Given instruction
Copy the entries below again and swap every "dropdown" for "drop-down list", changing nothing else.

Information supplied
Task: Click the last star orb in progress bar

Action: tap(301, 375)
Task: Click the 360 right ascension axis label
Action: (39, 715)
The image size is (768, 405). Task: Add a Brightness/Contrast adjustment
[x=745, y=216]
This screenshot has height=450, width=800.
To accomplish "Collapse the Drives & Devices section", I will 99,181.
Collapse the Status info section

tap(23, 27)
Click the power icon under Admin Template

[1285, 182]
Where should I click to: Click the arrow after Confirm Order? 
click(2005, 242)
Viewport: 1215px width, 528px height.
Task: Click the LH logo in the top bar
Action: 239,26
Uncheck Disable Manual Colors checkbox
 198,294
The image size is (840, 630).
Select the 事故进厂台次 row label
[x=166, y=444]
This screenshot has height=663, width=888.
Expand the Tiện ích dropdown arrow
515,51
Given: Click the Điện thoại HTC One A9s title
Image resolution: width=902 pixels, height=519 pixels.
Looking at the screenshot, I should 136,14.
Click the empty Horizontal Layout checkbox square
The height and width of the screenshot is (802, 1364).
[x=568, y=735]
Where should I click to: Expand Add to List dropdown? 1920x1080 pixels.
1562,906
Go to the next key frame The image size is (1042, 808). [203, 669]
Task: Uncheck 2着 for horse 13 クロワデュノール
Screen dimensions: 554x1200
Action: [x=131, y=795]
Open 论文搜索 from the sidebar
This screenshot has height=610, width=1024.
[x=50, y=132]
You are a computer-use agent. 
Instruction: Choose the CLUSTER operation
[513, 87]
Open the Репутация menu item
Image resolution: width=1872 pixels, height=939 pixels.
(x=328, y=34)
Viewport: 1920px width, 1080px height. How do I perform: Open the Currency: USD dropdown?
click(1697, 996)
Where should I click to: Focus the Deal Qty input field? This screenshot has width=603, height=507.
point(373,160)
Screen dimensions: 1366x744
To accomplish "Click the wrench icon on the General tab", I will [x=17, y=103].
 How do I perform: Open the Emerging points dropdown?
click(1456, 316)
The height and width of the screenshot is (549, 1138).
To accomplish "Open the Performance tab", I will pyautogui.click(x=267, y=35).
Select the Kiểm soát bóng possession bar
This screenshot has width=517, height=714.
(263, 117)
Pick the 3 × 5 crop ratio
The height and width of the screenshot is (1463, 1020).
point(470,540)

Solution
Task: Click the last star orb in progress bar

Action: tap(301, 375)
Task: Click the 360 right ascension axis label
Action: (39, 715)
The image size is (768, 405). Task: Add a Brightness/Contrast adjustment
[x=745, y=216]
This screenshot has height=450, width=800.
To accomplish "Collapse the Drives & Devices section", I will 99,181.
Collapse the Status info section

tap(23, 27)
Click the power icon under Admin Template

[1285, 182]
Where should I click to: Click the arrow after Confirm Order? 
click(2005, 242)
Viewport: 1215px width, 528px height.
Task: Click the LH logo in the top bar
Action: 239,26
Uncheck Disable Manual Colors checkbox
 198,294
The image size is (840, 630).
Select the 事故进厂台次 row label
[x=166, y=444]
This screenshot has height=663, width=888.
Expand the Tiện ích drop-down list arrow
515,51
Given: Click the Điện thoại HTC One A9s title
Image resolution: width=902 pixels, height=519 pixels.
Looking at the screenshot, I should 136,14.
Click the empty Horizontal Layout checkbox square
The height and width of the screenshot is (802, 1364).
[x=568, y=735]
Where should I click to: Expand Add to List drop-down list? 1920x1080 pixels.
1562,906
Go to the next key frame The image size is (1042, 808). [203, 669]
Task: Uncheck 2着 for horse 13 クロワデュノール
Screen dimensions: 554x1200
Action: [x=131, y=795]
Open 论文搜索 from the sidebar
This screenshot has height=610, width=1024.
[x=50, y=132]
You are a computer-use agent. 
Instruction: Choose the CLUSTER operation
[513, 87]
Open the Репутация menu item
Image resolution: width=1872 pixels, height=939 pixels.
(x=328, y=34)
Viewport: 1920px width, 1080px height. How do I perform: Open the Currency: USD drop-down list?
click(1697, 996)
Where should I click to: Focus the Deal Qty input field? This screenshot has width=603, height=507.
point(373,160)
Screen dimensions: 1366x744
To accomplish "Click the wrench icon on the General tab", I will [x=17, y=103].
 How do I perform: Open the Emerging points drop-down list?
click(1456, 316)
The height and width of the screenshot is (549, 1138).
To accomplish "Open the Performance tab", I will pyautogui.click(x=267, y=35).
Select the Kiểm soát bóng possession bar
This screenshot has width=517, height=714.
(263, 117)
Pick the 3 × 5 crop ratio
The height and width of the screenshot is (1463, 1020).
point(470,540)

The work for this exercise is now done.